08.07.2022, 22:04 Автор: Елена Саринова

Закрыть настройки

В это солнечное утро, когда море и прибрежный песок еще тихо перешептывались о заветном, а купольное небо выстраивало облака в караван на восток, Альбертино Барисетти страдал:
       - Мама-мама, что же ты делаешь?
       Нет, они еще вчера себя достойно вели, когда приехали из захолустья, называющего себя «городом», где каждую приблудную собаку знают все жители по именам. А потом началось! И сегодня утром, этим ласковым утром, продолжилось! Они все пятеро в своих бесстыжих купальниках цветов «Вырви глаз» гуськом мимо балкона, на котором Альбертино стоял, двинули к морю. Пятеро, черт подери! Целых пять отправленных мамой и собираемых всем «городом» спелых невест, в сопровождении тетки Мартины! Мама-мама, что же ты делаешь?!
       - И будь проклят тот день, когда я сказал тебе о своем роскошном доме у моря!
        Перезвон телефона показался мужчине сакральным спасеньем. Его агент, скупой на сантименты, Паоло, сообщил, что сегодняшняя съемка переносится на два часа. И это было отлично, потому что Паоло, сокращающий всё подряд и даже имя своего клиента (до европейского «Аль Бари»), его Паоло оттаял, наконец, и простил! Простил за самовольное участие в низкосортной рекламке: «Аль Бари обожает сосиски «Гори!»! А всё эта мама! И ее наглый зятёк - хозяин мясного заводика в чертовом захолустье!
        Дорога на любимом Феррари привычно сложилась для Альбертино из вдоха и выдоха.
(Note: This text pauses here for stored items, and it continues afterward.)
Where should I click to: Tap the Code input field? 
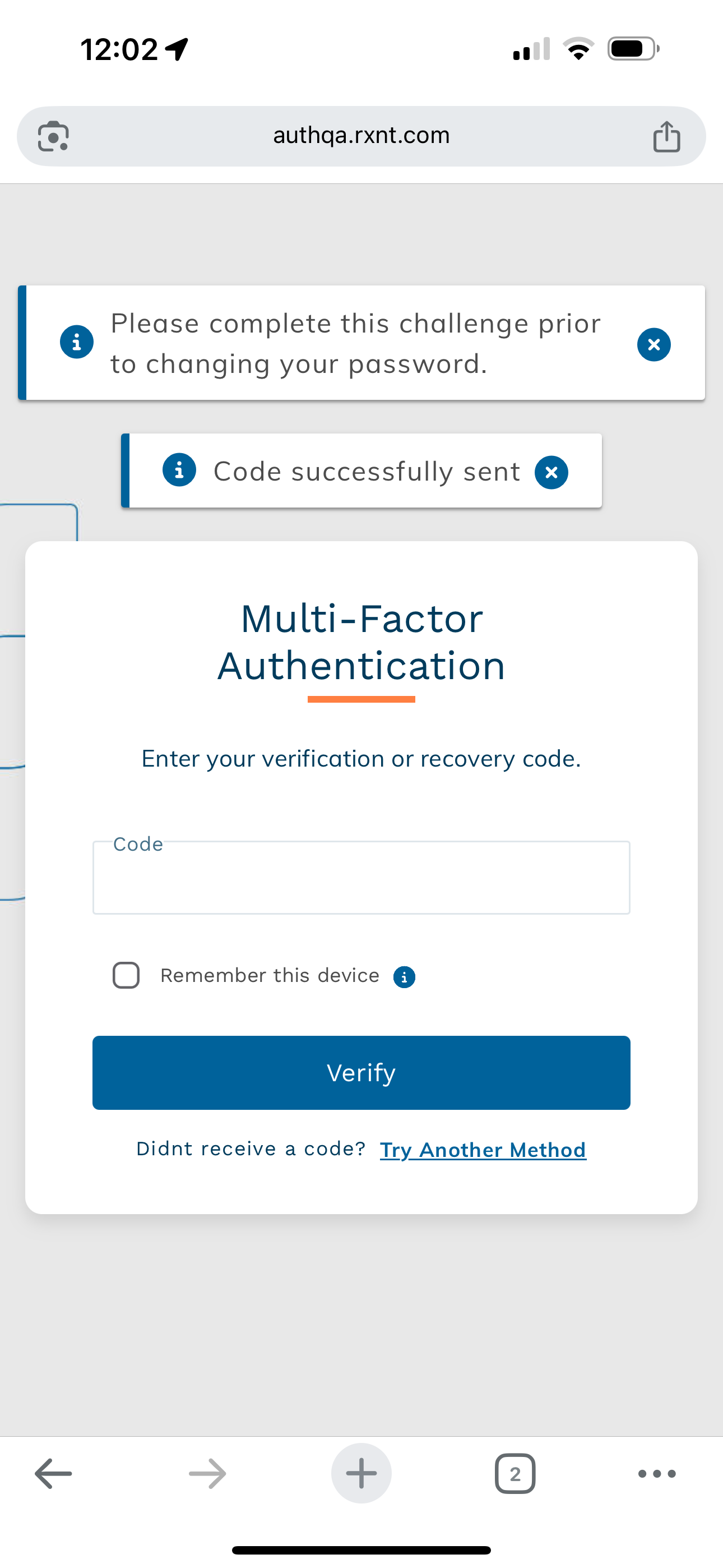click(x=362, y=878)
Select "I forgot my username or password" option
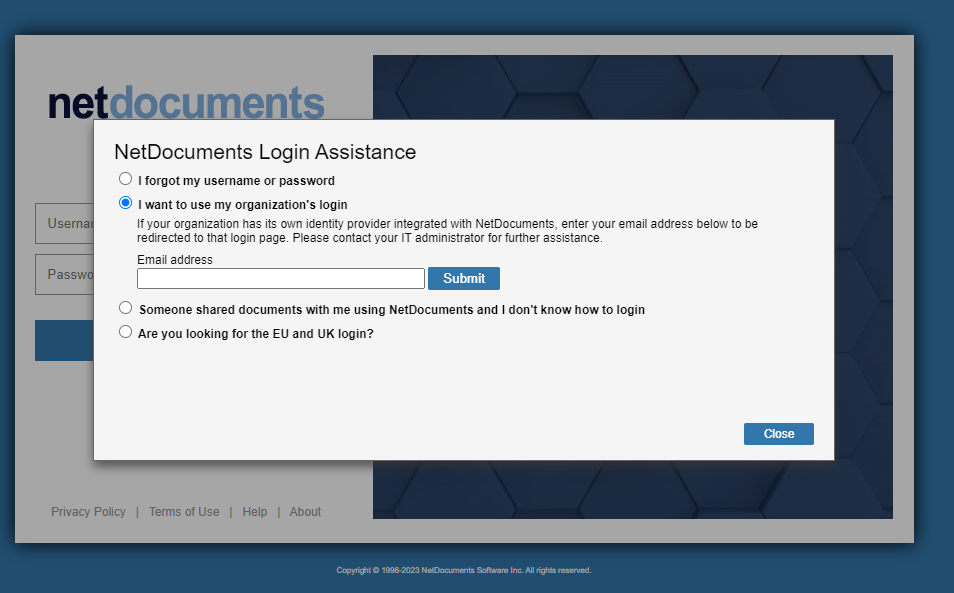The width and height of the screenshot is (954, 593). pyautogui.click(x=125, y=179)
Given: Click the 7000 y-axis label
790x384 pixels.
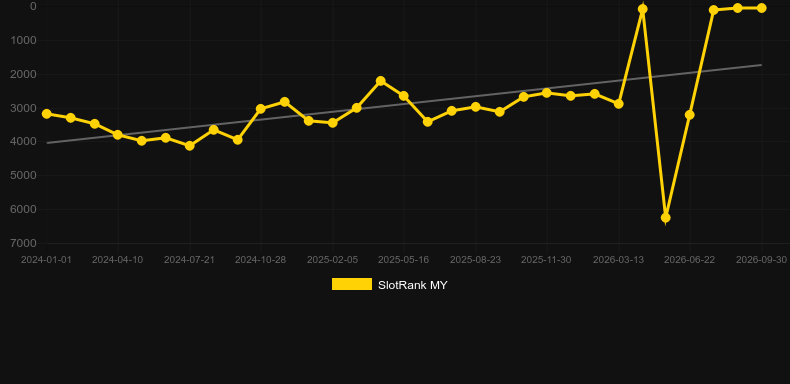Looking at the screenshot, I should [x=23, y=243].
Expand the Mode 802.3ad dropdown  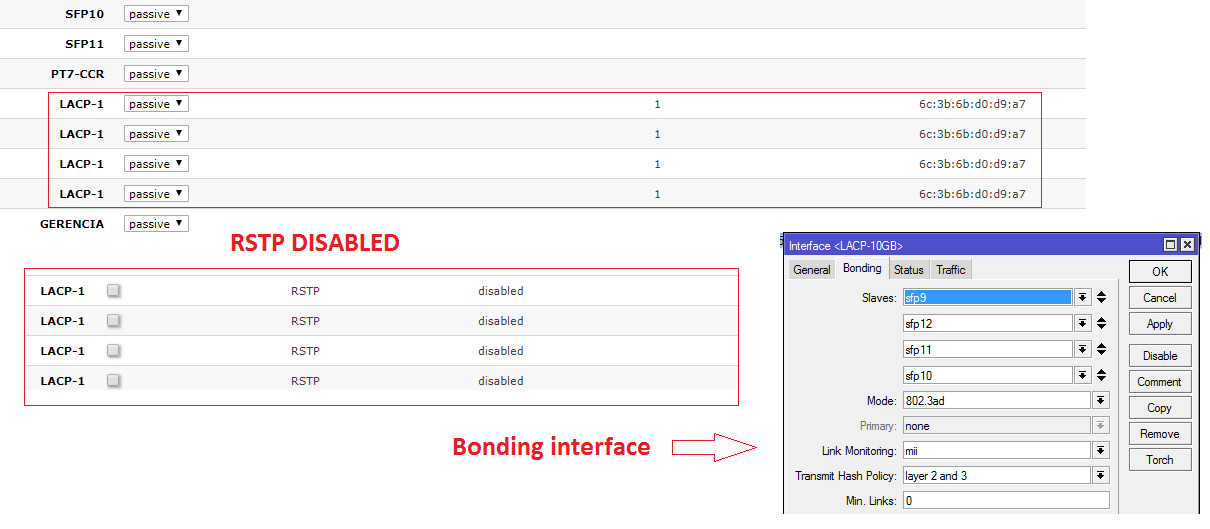point(1101,400)
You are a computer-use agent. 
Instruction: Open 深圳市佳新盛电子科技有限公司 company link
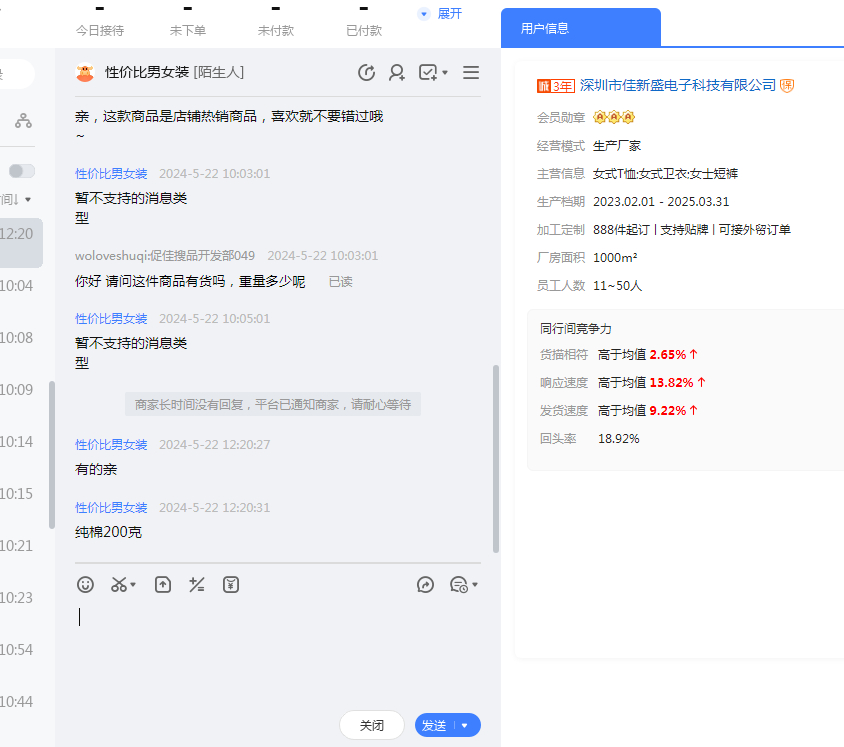click(678, 86)
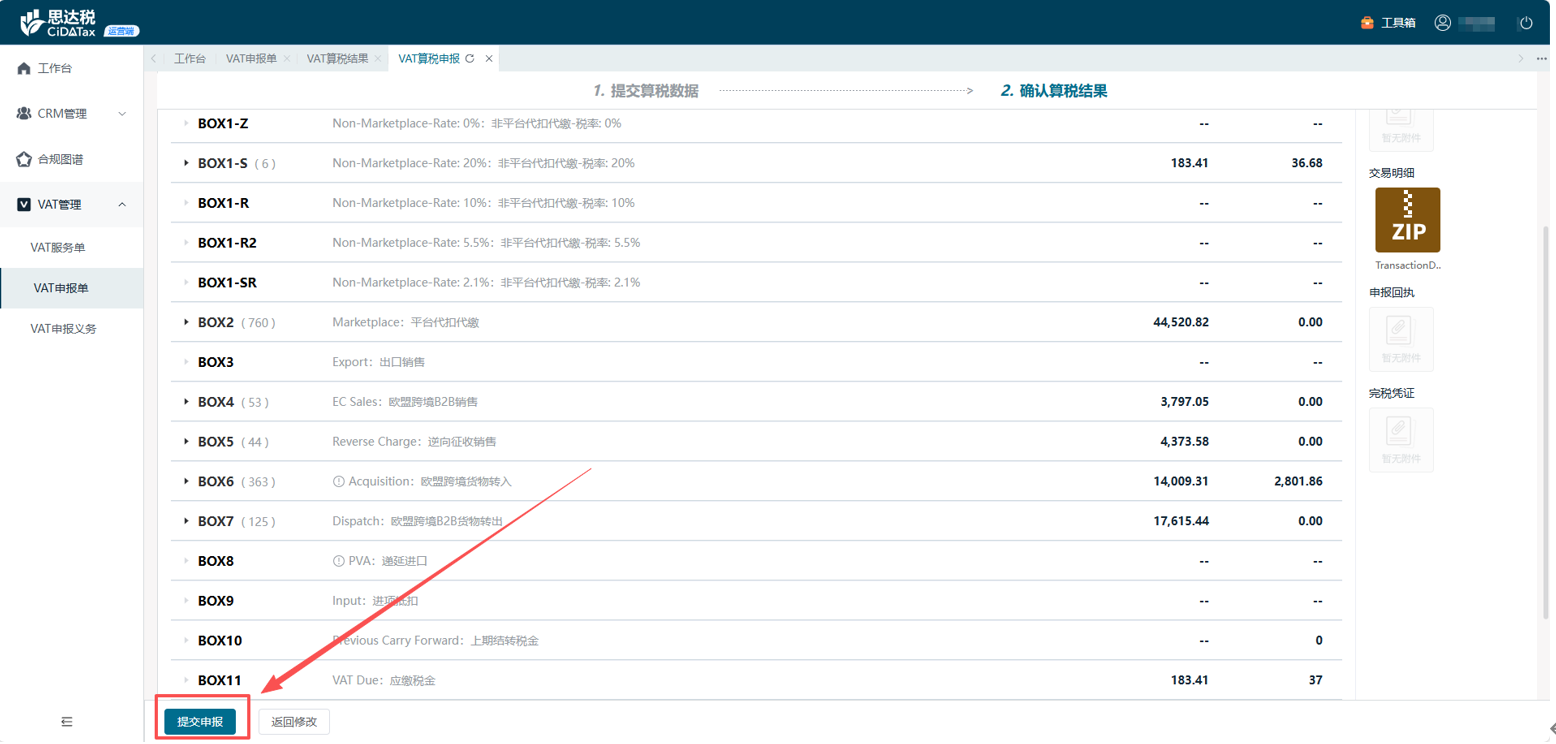Click the 返回修改 button

tap(294, 722)
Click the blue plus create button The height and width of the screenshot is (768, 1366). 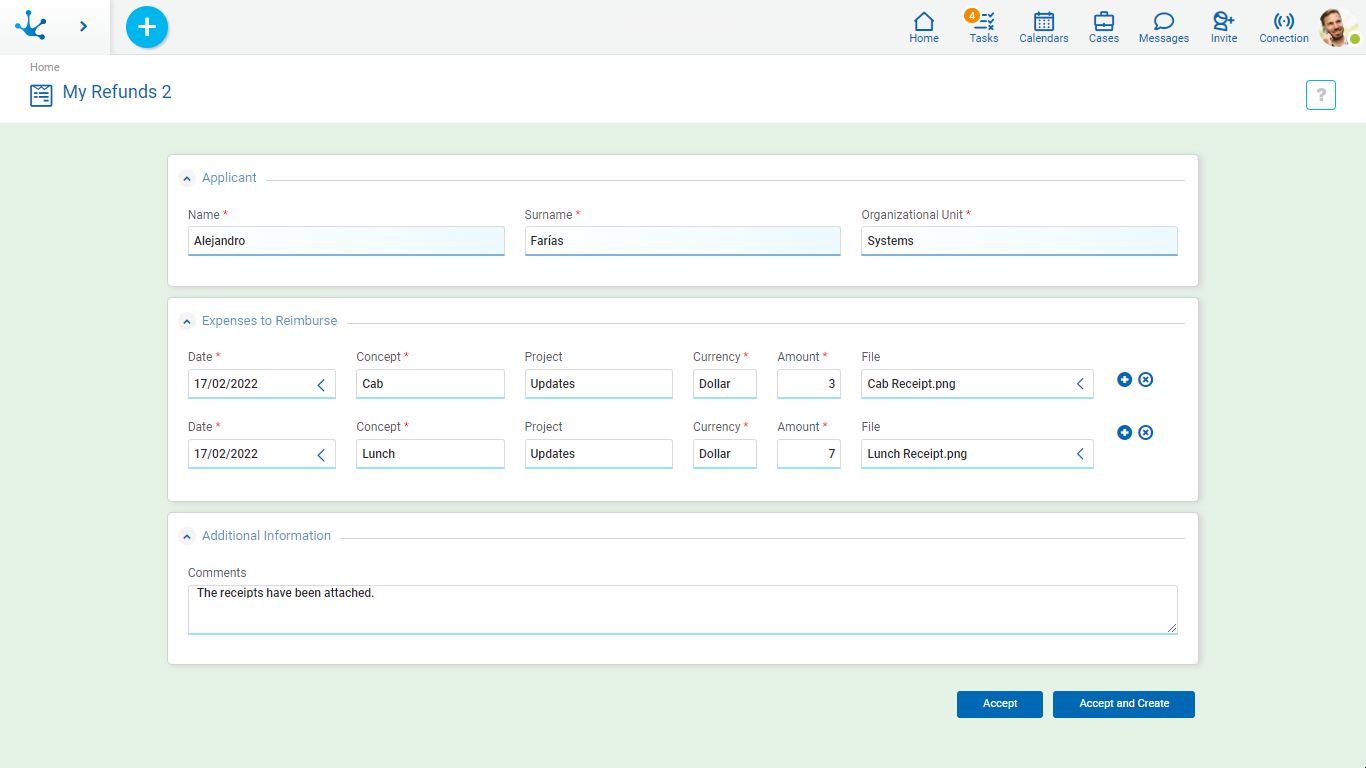(147, 27)
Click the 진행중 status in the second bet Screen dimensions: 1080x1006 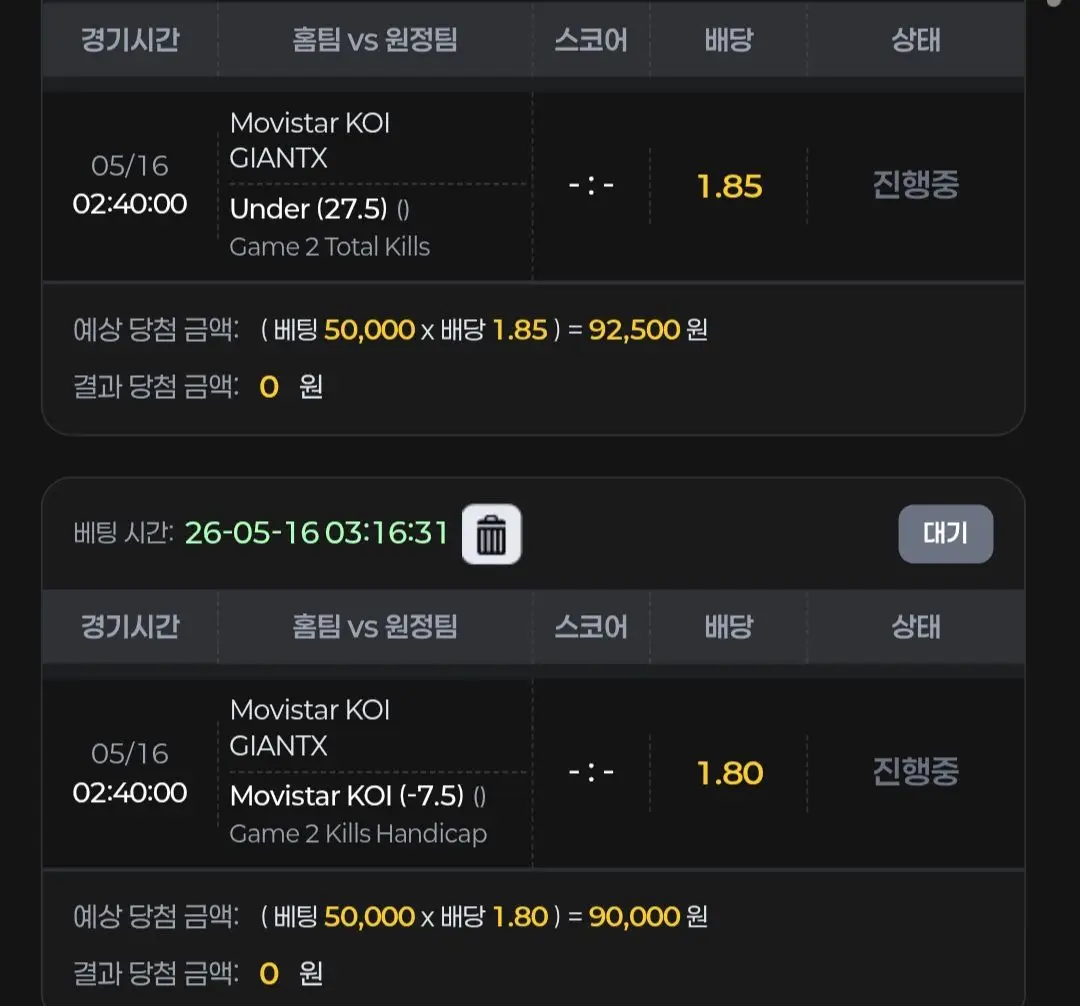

А возле нужного входа в метро мужчину уже ждал помощник режиссера:
       - Сейчас вниз через залы, дальше вагонеткой, а потом… - для значимости взял паузу Дик. – в общем снимаем лишь сцену «Загадка на стене» и консультант будет обязательно.
       - Норберто Энц по прозвищу «Коньяк», - с оскалом, раскатисто протянул Альбертино, уже вживаясь в свою роль.
       Да ну и пусть он будет, этот матерый уголовный волчара. Всего одна сцена, а потом только в бухту! И под парус с друзьями! Подальше от дома, оскверненного материнским произволом…
       
        Уважаемый даже в прОклятых правосудьем кругах, уголовный следователь в отставке, Норберто Энц по прозвищу «Коньяк», утро встретил со скрипом. Скрипели его старые кости, скрипел артритный песок, сыплющийся… да, неважно откуда. Но, громче всего скрипела его сварливая, как соседская газонокосилка жена. Но, Норберто Энц, все-таки, встал. Отработанно с ходу оделся, прошел в ванную, с кайфом обрубив речь жены громким закрытьем двери и… Замер перед собственным отражением. Ну и как? Нос, и в молодости немалой длины, теперь нависает над ртом. Под глазами - уже родными ставшие мешки, ну а морщины… Да чёртова тёщина тёрка, а не рожа у него! И, вдруг, вспомнилась та, брошенная на скамье газетенка с рекламой: «Аль Бари обожает сосиски «Гори!»». И молодая, смазливая физиономия на ней скалит белые зубы, будто сосисок этих сроду не жрала!.. Аль Бари. Выскочка. Наглый сопляк. Ну, встретимся мы с тобою сегодня!..
       
       - «Легенда римского метро. Сцена сорок третья. Кадр первый»! – хлопушка в пальцах Дика звеняще щёлкнула. Норберто Энц поморщился. Гулкие своды, сырость этой ветки метро и темнота ее коридоров… Бр-р. Но, самое чумное здесь, это – память. Она, как стойкая зубная боль… Стойкой мигрени от хлопков ему только лишь не хватает.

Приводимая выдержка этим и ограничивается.